This is copied here with permission from The Weatherford Democrat, July 23, 1956 issue.

Perhaps a thousand or more of the newer citizens of Weatherford and Parker County do not know the true story of our famous "Double Log Cabin" located at Holland's Lake, just southeast of town. The writer discovered that some of the newer residents understood that the double room cabin was the first built as such, and on the resent location, and withstood an Indian raid there.

The true story is more interesting than the above supposition, though it was a case of "moving history," so to speak. This interesting monument to Parker County history was arranged by the late G.A. Holland, a former mayor and outstanding citizen of Weatherford, and a man equally interested in present and future progress, and in preserving the history of our county.  Mr. Holland explains the cabins in his popular history of the county, which he titled "The Double Log Cabin," one edition being published in 1931.

The Double Log Cabin at Holland's Lake is actually two of the most famous single log cabins that figured in Parker County history, which were purchased and moved from their original sites after the logs had been numbered, and were rebuilt at the lake just as they were before - except joined with an overhead roof with a hall or walk-way between, as the early double log cabins were made. In the early history of Texas and around the time when Parker County was organized, the double log cabin- two log rooms with covered walk-way between-was the finest type of homestead. Only a few existed, and owning one was the sign of wealth and distinction.

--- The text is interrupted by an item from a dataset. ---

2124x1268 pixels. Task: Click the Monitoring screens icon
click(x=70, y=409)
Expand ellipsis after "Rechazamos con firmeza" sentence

One cabin is the Bumgarner log home, 20 by 20 feet, where George McCleskey was killed by Indians. This was built in the northwest part of Parker County, near Ballew Springs, on the state granted to Jacob A. Whitten in 1859. The land was sold to H.R. Moss in 1860, who built the cabin on it. John Bumgarner later bought it. In August of 1873 his son-in-law, George McCleskey, spent the night there so the two men could get an early start the next morning to move some stock. As they saddled their horses the next morning, one or more Indians slipped up near, behind concealments, and opened fire, hitting the son-in-law.

Bumgarner pulled the wounded man inside the cabin, where they returned the gun fire and drove the Indians away. McClesky died a few minutes later. Many bullet holes can be seen in the walls of the cabin. Years later, Mr. Holland bought this cabin from Warren McClesky, brother of the man slain there, and had it moved to the present location as a meeting place for the annual Reunion of Parker County Settlers.

The other room of the double log cabin at the lake was the headquarters of the Dan Waggoner, or Muleshoe Ranch. Mr. Holland wrote elsewhere in his book that Dan Waggoner and a Mr. Brogden came to this county in 1855 and founded a ranch in the spring Creek section, which had just been settled by J.T. Shaw. The Citizens National Bank of Weatherford, the pioneer bank of North Texas, in operation since 1868, bought the Waggoner Ranch log cabin from a Miss Lena Walden, for the use of the settler's reunion. The logs were numbered so the cabin could be rebuilt just as it first was, and it was connected to the Bumgarner house to make the distinctive double log cabin of the pioneer era.

For years, before the city and county turned to concentrating on the war effort, the Double Log Cabin at Holland's Lake was maintained as a museum, and contained many interesting historical items, such as stones from the Isaac Parker home which were used in the chimmeys in each room of the double cabin here. There were also guns used in county indian fights, and in the Civil War, Indian relics and pioneer furniture.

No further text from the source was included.